AHA: U.S. hospitals feel economic pinch, cut capital IT spending
Nearly all hospitals reported that the capital situation has not improved or is still deteriorating since December 2008. Since the beginning of 2008, eight of 10 hospitals have cut capital spending for facility upgrades, clinical technology and/or IT. Also, eight in 10 hospitals report an increase in the degree to which physicians are seeking the financial support of hospitals including on-call pay and/or employment.
For the majority of hospitals, these are some of the aspects cutting into their bottom lines: the proportion of emergency department patients without insurance is increasing; a higher proportion of patients are unable to pay for care and many hospitals are seeing more patients covered by Medicaid and other public programs for low income populations; fewer patients are seeking inpatient and elective services; and community need for subsidized services such as clinics, screenings and outreach is increasing even as charitable contributions are down for many hospitals, according to the report.

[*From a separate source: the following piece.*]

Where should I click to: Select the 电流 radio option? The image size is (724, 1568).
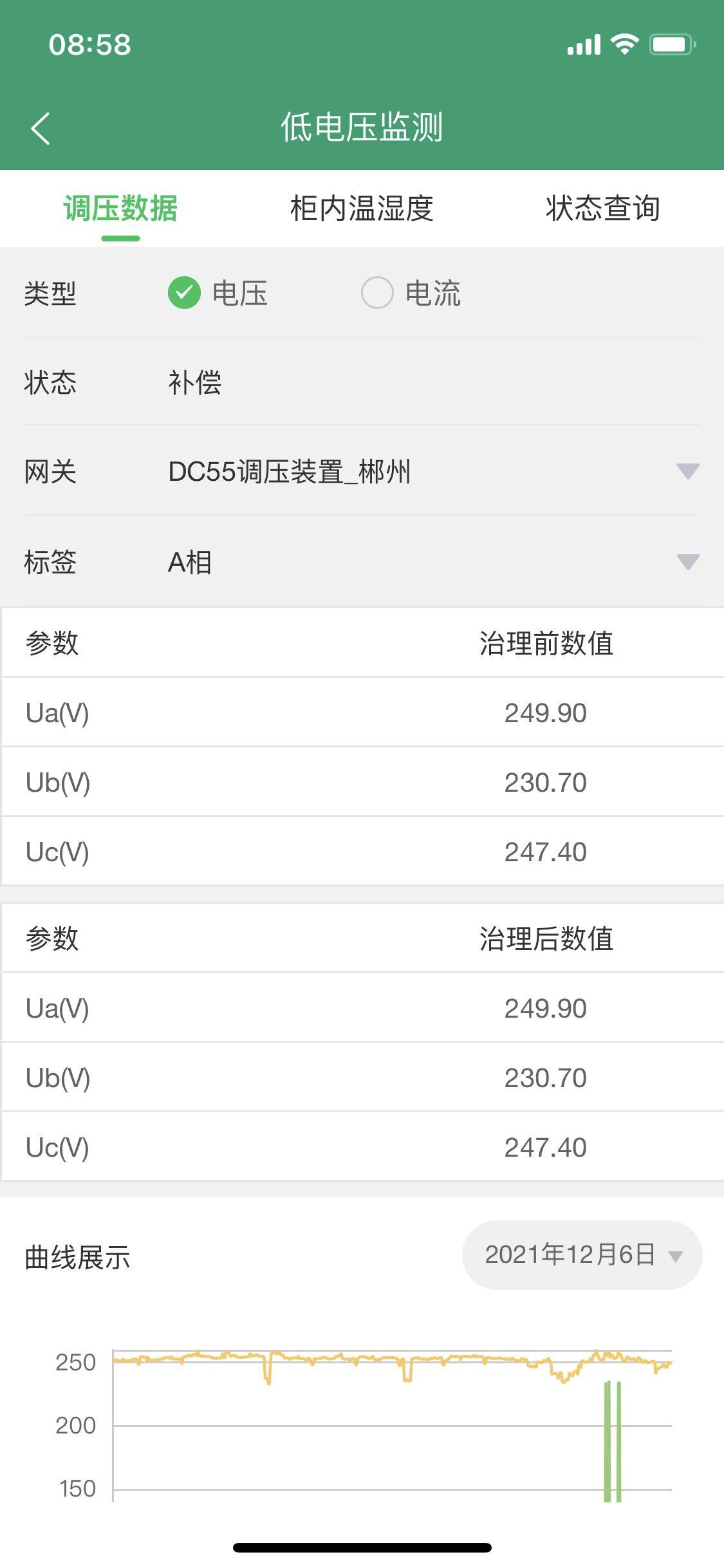pyautogui.click(x=378, y=293)
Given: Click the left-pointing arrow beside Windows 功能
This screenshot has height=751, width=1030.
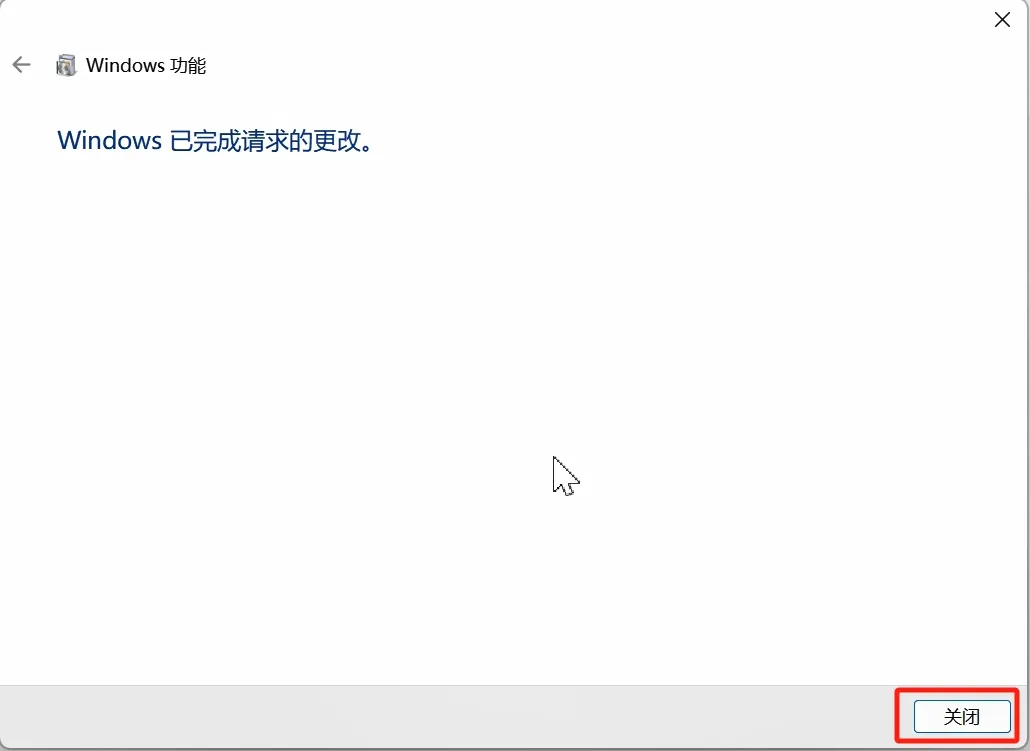Looking at the screenshot, I should point(22,64).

Of those hospitals which have made cutbacks, nearly half have reduced staff; eight in 10 have cut administrative expenses and one in five have reduced services communities depend on including behavioral health, post acute care, clinic, patient education and other services that require subsidies.
The report also said that despite these cutbacks, seven of 10 hospitals report a decline in overall financial health which will impact their ability to care for their communities.
Forty-three percent of hospitals expect losses in the first quarter, which is up from 26 percent for the same period last year, and indicators of the hospitals' ability "to meet their financial obligations are slipping."
The "AHA Survey, The Economic Crisis: Ongoing Monitoring of Impact on Hospitals" was sent to all community hospital CEOs on March 5, resulting in 1,078 responses.